(Task objective):
Your reply should be the records below, duplicated exactly, with any picture removed.

Dataset items:
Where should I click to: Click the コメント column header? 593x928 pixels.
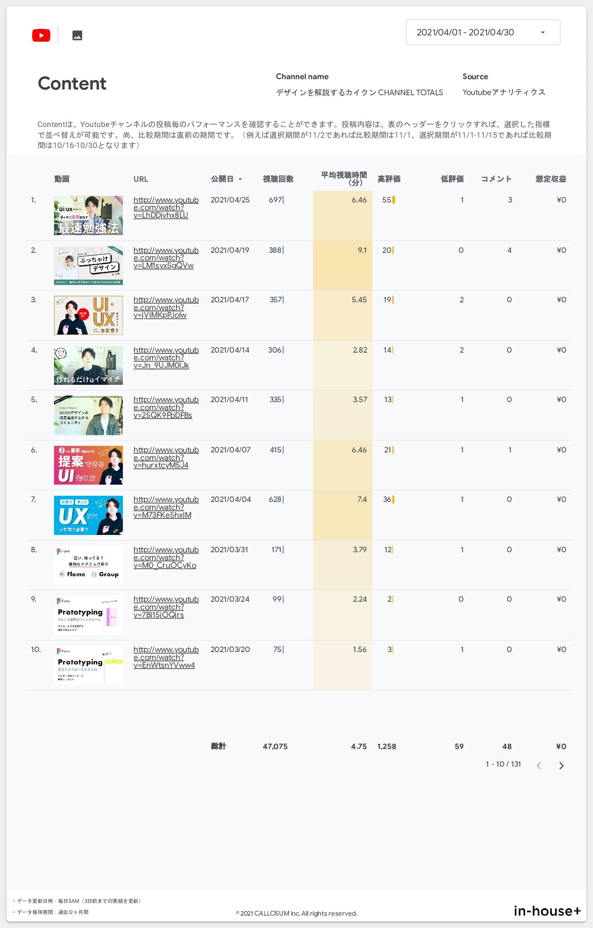click(x=496, y=179)
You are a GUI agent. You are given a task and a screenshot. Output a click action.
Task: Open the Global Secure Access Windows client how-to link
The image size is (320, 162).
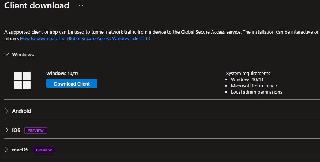pyautogui.click(x=82, y=38)
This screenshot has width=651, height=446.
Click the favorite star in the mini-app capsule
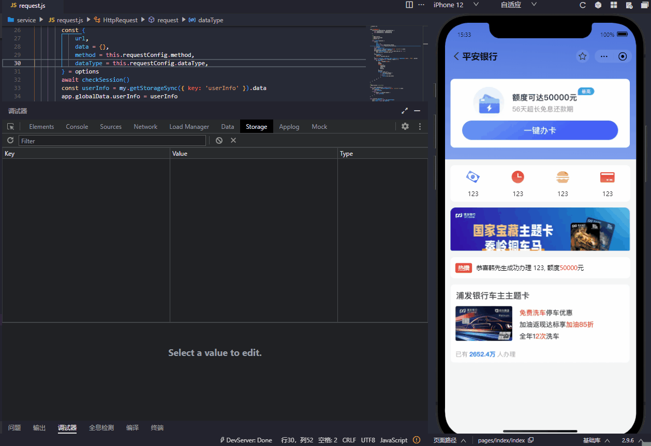click(x=583, y=56)
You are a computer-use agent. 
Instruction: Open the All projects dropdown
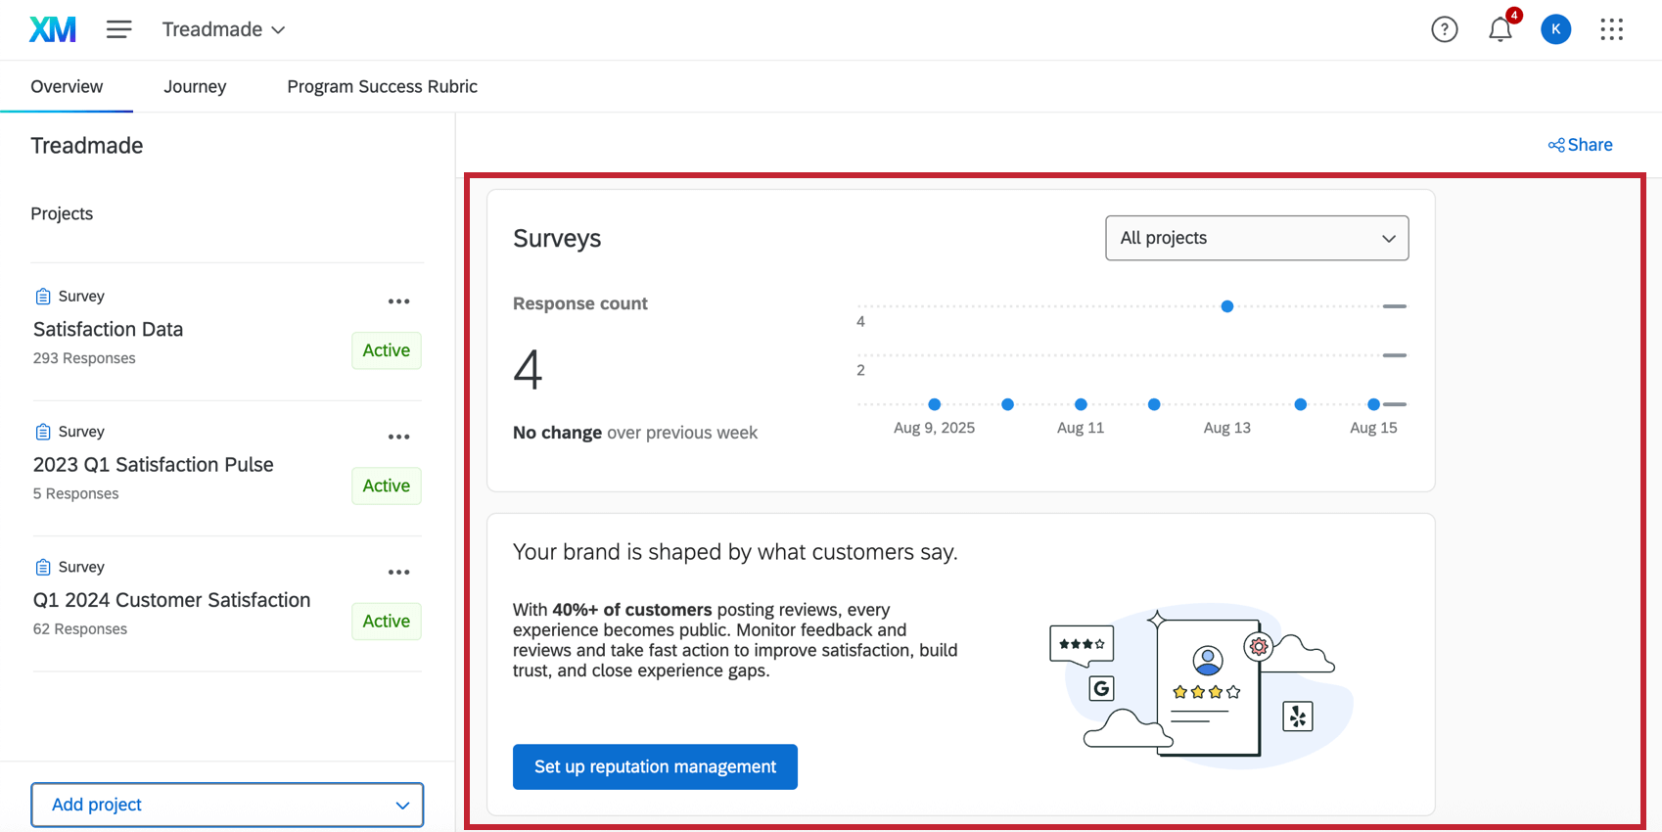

(Task response):
Where should I click to: Click the コメント column header? 593x928 pixels.
click(x=496, y=179)
You are a GUI agent. You are given a task and a screenshot. Output a click action.
Task: Open the Global Secure Access Windows client how-to link
The image size is (320, 162).
pyautogui.click(x=82, y=38)
This screenshot has width=651, height=446.
Click the favorite star in the mini-app capsule
click(x=583, y=56)
You are a computer-use agent. 
Instruction: Open the All projects dropdown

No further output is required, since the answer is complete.